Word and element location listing
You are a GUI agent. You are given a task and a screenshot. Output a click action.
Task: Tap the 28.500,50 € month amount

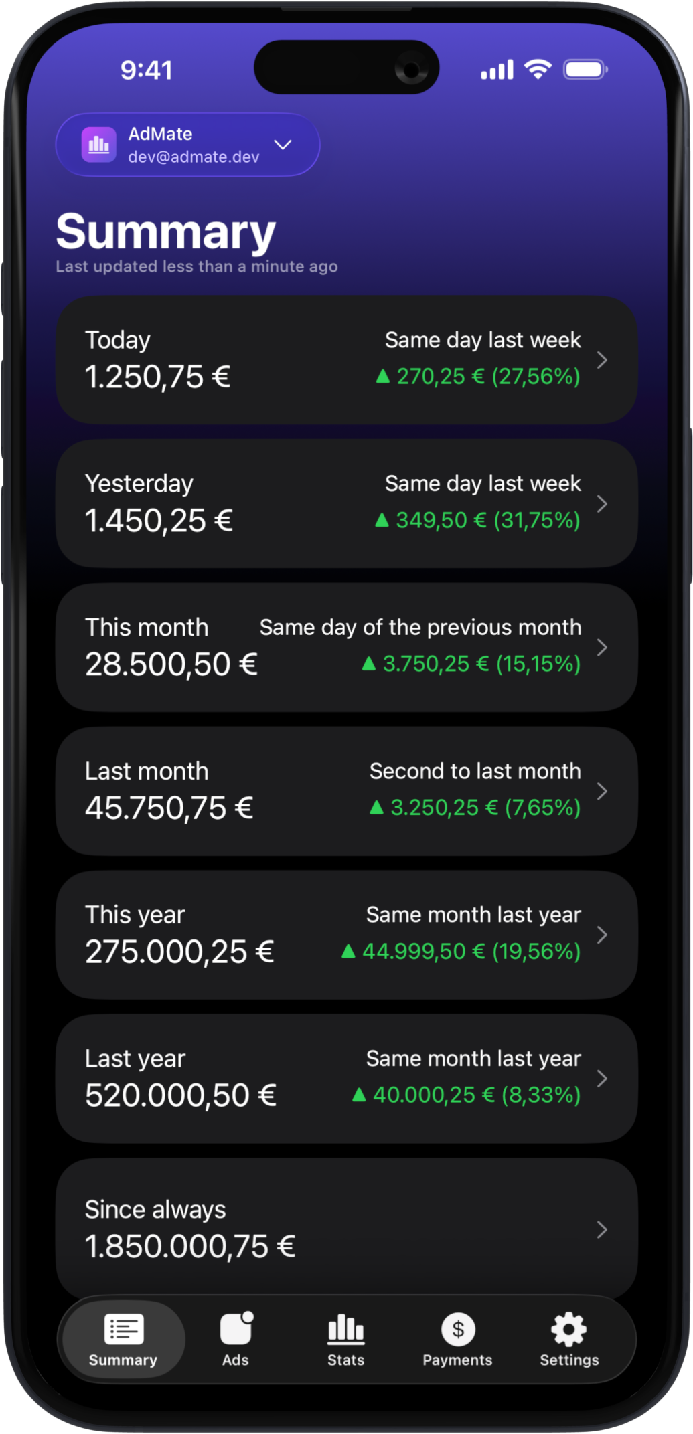pos(171,664)
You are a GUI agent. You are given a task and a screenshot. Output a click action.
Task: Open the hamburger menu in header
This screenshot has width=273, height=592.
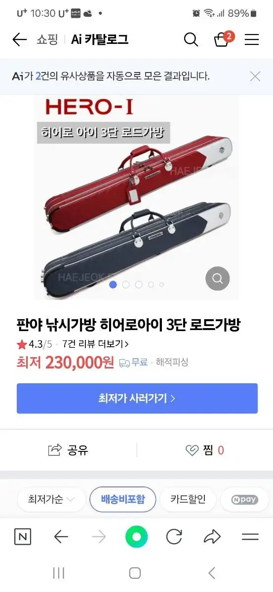pos(252,39)
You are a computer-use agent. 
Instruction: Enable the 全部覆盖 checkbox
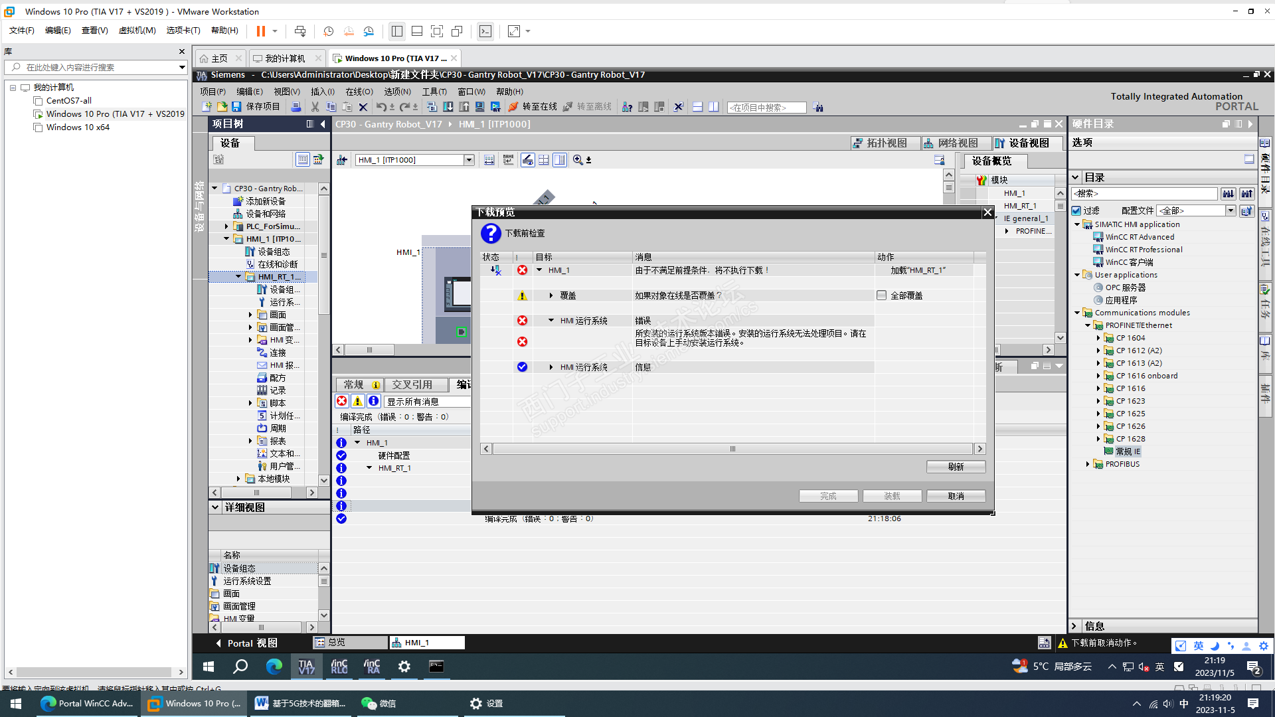pos(881,295)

Task prompt: Could you output the whole listing above verbatim, leaving out the pictures?

The answer:
You are a GUI agent. You are given a task and a screenshot. Output a click action.
Task: Tap the 28.500,50 € month amount

pos(171,664)
You are a GUI agent. You are given a task and a screenshot. Output a click action.
Task: Open the hamburger menu in header
This screenshot has width=273, height=592.
pos(252,39)
You are a computer-use agent. 
Instruction: Enable the 全部覆盖 checkbox
pos(881,295)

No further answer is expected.